One of our major goals is to show that life is understandable. Another is to show that life is worth understanding. We show that through passion. We get the content out there in a way that makes it a must-read. We want people to leave our site knowing something new-something they didn’t realize they wanted to know but are glad they do. That point is lost on many sites.

You mentioned that integrating media with the articles has been a big push.  How do you go about that integration?  What does it do for the articles, the HowStuffWorks.com brand, and your readers?

Byrne: Discovery Communications has invested a lot over many years to develop an amazing footage library.
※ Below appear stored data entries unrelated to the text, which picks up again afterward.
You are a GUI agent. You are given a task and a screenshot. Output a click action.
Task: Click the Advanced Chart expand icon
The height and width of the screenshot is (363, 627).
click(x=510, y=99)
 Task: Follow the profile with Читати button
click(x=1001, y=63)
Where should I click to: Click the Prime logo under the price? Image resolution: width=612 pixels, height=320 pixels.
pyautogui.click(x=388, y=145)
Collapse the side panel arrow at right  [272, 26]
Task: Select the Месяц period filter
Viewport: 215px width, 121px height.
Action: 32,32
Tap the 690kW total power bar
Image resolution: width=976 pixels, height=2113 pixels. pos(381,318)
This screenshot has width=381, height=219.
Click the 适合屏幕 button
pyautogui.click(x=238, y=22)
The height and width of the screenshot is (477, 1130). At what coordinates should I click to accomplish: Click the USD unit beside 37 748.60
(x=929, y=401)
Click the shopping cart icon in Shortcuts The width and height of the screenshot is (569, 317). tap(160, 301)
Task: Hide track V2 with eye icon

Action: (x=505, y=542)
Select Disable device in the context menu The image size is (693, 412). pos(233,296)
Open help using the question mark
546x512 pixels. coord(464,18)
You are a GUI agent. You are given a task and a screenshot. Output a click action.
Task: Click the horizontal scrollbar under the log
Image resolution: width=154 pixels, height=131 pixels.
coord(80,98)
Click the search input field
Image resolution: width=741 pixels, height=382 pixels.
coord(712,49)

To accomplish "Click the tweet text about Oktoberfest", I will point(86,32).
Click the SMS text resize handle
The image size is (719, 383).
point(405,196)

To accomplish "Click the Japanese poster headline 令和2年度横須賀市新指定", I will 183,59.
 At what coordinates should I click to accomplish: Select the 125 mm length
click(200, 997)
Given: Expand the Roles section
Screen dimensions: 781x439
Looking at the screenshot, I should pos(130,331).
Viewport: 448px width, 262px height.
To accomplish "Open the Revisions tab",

Our happiest “problem” is having so many images, videos, and podcasts to offer that the article could be fighting for attention. We are constantly aware of the user experience and want to make sure the integration of video and articles feels seamless and natural. We also review and select media with the same editorial eye that we do articles. We use the article as a starting point, and we strive to integrate media in a way where the sum experience is greater than its parts. Our writers actually review and select the media to be included.  If one of our writers has written 30 articles on Google, that writer is an expert on the topic. I want that writer to review and choose our Google images and videos to feature with the articles.

I think this approach is key to our brand. We think a lot about how we compare to Wired, Salon, New York Times, Wikipedia, YouTube, and others. Salon has great editorial, for example. YouTube has some great videos if you can find them.  I don’t know anyone else who is doing quite what we’re doing, and that’s exciting.

Could you give some examples?

Byrne: Take a look at How Barack Obama Works and How Sarah Palin Works. Everyone has written about these two, so we really had to think about how we would be different, how we would add to the conversation. So we took our editorial voice-dissecting, unbiased-and went after them. We tried to write about Barack Obama and Sarah Palin as if they were car engines. Then we integrated videos and images of them. And, finally, we tied in other relevant topics and media that only we offer, such as an image gallery of the presidents and an article about how the electoral college works.

You have a background in news journalism.  How does that experience compare with your current role?  Do you handle content differently?

Byrne: In straight-up news, what’s happening in the world dictates your editorial calendar. And you publish once, then move on. At HowStuffWorks.com, it’s tougher. We have to write about not just the event but everything leading to it and the topics surrounding it. Take the stock market situation. We wrote not just about that but also about liquid assets. We have to create content that can live online for a while, so we strive for “evergreen” content. It’s an interesting challenge. It makes both new content and maintenance of current content hugely important. We have to update articles regularly. We are constantly looking forward and backward.  We are always cleaning house and making sure we’re up to snuff.

If you could give only one tip to someone interested in developing a winning content strategy, what would it be?

Byrne: Oh, that’s easy. Make the content matter. Don’t put content up for content’s sake.  Make sure it matters to you. Then write that content in a way that shows it’s important. Or make sure your writers care enough about it to show it’s important.  Otherwise you’re not adding to the online world; you’re doing what everyone else is and probably doing it worse.  Add to the online conversation, don’t just repeat it.